What is needed:
In the listing below, start your output at the line with "The image size is (644, 354)." and end it after the line with "The image size is (740, 446).", copying every line exactly.

Data shown:
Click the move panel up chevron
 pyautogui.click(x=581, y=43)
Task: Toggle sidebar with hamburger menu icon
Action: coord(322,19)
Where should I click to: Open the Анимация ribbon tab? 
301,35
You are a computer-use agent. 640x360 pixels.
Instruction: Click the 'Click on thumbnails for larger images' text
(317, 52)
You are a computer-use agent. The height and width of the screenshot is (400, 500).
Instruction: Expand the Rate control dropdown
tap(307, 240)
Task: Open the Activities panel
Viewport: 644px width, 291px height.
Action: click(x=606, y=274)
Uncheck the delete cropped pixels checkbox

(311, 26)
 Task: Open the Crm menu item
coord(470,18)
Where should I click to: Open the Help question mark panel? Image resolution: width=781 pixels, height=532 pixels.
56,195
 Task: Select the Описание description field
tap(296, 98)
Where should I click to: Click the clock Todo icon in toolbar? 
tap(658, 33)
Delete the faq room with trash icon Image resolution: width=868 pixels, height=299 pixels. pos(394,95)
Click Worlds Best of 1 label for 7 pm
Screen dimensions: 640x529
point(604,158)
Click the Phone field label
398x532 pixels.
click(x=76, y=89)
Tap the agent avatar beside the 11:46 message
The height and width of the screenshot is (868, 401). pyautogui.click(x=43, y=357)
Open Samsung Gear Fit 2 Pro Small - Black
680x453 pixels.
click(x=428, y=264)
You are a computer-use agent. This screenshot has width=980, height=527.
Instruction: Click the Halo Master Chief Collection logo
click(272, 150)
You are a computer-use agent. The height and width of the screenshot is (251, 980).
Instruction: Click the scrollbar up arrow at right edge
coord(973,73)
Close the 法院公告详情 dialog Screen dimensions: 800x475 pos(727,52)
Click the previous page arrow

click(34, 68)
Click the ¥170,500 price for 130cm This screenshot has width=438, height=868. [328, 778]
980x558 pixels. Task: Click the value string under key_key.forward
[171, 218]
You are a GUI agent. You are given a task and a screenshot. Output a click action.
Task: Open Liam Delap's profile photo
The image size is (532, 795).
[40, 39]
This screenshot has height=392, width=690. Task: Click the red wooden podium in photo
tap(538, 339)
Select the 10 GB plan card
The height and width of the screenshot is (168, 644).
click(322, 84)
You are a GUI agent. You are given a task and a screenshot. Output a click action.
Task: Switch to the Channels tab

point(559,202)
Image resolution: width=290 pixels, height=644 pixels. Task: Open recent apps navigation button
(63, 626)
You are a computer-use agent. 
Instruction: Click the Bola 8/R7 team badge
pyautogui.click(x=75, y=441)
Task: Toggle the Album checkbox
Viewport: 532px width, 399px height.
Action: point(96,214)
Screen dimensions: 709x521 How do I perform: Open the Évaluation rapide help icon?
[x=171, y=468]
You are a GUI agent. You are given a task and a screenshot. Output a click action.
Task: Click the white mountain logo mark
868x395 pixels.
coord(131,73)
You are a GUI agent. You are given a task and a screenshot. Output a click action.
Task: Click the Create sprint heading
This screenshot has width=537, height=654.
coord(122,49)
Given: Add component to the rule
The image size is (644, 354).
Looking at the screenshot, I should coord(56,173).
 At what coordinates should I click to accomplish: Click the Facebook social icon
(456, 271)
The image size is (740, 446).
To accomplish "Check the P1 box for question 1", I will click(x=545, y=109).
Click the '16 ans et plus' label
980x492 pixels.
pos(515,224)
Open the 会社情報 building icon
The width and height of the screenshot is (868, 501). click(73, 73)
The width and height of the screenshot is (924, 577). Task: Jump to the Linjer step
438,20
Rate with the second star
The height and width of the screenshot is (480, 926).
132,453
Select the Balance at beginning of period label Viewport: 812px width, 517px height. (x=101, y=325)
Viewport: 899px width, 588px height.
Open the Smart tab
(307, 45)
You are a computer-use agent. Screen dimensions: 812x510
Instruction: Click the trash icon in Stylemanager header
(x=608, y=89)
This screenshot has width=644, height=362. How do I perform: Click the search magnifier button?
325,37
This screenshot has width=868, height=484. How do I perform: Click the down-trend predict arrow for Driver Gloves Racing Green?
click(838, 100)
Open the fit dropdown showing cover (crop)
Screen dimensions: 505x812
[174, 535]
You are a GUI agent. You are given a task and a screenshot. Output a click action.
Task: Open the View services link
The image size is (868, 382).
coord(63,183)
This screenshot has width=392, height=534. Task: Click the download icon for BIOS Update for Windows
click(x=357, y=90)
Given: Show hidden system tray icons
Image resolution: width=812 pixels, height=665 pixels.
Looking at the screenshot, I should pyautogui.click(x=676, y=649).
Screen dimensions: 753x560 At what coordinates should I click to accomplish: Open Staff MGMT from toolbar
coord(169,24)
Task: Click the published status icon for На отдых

Result:
The image size is (644, 354).
Looking at the screenshot, I should coord(56,173).
 At what coordinates should I click to accomplish: Click the Facebook social icon
(456, 271)
The image size is (740, 446).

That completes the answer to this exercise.